La transgression constituait un des moyens les plus vulgaires (au sens « commun » du terme) que les artistes actuels utilisaient pour produire du nouveau, souvent à grand renfort de finances. Une nouveauté qui se répétait jusqu’à la nausée, comme une interminable course de haies dont les barrières deviendraient de plus en plus indistinctes.

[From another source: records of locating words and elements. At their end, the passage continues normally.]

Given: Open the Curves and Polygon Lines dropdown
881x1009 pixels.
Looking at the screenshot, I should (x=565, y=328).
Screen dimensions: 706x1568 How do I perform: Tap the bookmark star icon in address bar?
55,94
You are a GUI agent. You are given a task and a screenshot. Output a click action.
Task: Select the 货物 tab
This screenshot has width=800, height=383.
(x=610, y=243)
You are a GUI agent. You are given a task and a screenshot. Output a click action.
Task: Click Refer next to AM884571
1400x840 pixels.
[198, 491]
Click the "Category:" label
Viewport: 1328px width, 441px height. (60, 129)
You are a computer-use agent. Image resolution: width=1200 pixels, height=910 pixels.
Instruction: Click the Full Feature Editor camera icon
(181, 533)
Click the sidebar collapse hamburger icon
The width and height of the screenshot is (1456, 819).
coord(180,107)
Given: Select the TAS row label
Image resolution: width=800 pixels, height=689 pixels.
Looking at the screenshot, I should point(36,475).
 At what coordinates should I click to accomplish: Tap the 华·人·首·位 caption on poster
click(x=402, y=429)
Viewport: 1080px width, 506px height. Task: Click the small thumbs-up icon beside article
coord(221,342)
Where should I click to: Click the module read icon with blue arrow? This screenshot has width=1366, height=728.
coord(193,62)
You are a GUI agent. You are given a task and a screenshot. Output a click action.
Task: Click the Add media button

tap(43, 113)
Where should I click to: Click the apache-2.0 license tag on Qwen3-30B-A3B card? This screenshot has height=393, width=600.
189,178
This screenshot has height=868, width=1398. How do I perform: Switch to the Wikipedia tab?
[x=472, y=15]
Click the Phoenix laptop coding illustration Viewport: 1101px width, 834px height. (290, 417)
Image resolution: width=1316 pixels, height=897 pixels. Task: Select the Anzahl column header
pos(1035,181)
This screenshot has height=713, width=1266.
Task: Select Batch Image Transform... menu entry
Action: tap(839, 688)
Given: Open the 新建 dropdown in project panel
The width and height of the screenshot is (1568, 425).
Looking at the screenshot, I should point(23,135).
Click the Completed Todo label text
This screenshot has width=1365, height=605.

Quoi qu’il en soit, cela continuait d’émoustiller le bourgeois, qui pouvait s’offrir à bon compte une âme d’esthète à grand angle, comme on se paie pour pas cher une pauvre fille pas trop propre en se gargarisant bien couvert du courage de sa prise de risques vénériens. Comme on s’offre un bouquet de folie, un rictus d’étranger à la boutonnière, c’est joli ça dans les salons, ça vient de sortir, et qu’importe qu’il saigne à la commissure et que ça ne sente pas la violette.
Qu’ils ne comptent pas sur lui pour faire le fou du bourgeois. C’était lui le roi, incorruptible et cohérent dans son art jusqu’à l’obscénité la plus extrême, et sans tous leurs moyens, tout seul comme un dieu dans son coin, bricolant avec la seule nécessité de ses besoins sur le dos d’êtres humains. De quelle empathie avaient-ils donc fait preuve, eux qui ne s’étaient pas une fois demandé comment il pouvait encore tenir debout ?
Ah ils aimaient les performances transgressives, il en avait à montrer, entrez sous mon chapiteau Messieurs Dames, la galerie du monstre, ça vaut bien le toc d'un Paul Mac Carthy. Mais quelle tête feraient-ils, hein, devant l'authentique ? Auraient-ils l’estomac assez solide pour rester propres sur eux ?
En tout cas l’enfant cage en lui n’avait pas cet estomac, ses sales performances l’effrayaient, il se donnait le vertige et mal au cœur. Mais ils étaient inséparables, et c’était un besoin. Sans le grand autre il n’était rien, qu’un rat apeuré, un porc roulé dans la boue, un chien plein de merde. Les crachats de toute une foule n’auraient pu égaler le mépris qu’il éprouvait pour lui-même. Mais avec lui, il était un tigre féroce, un grand chef d’orchestre, un démiurge génial, un metteur en scène mortel.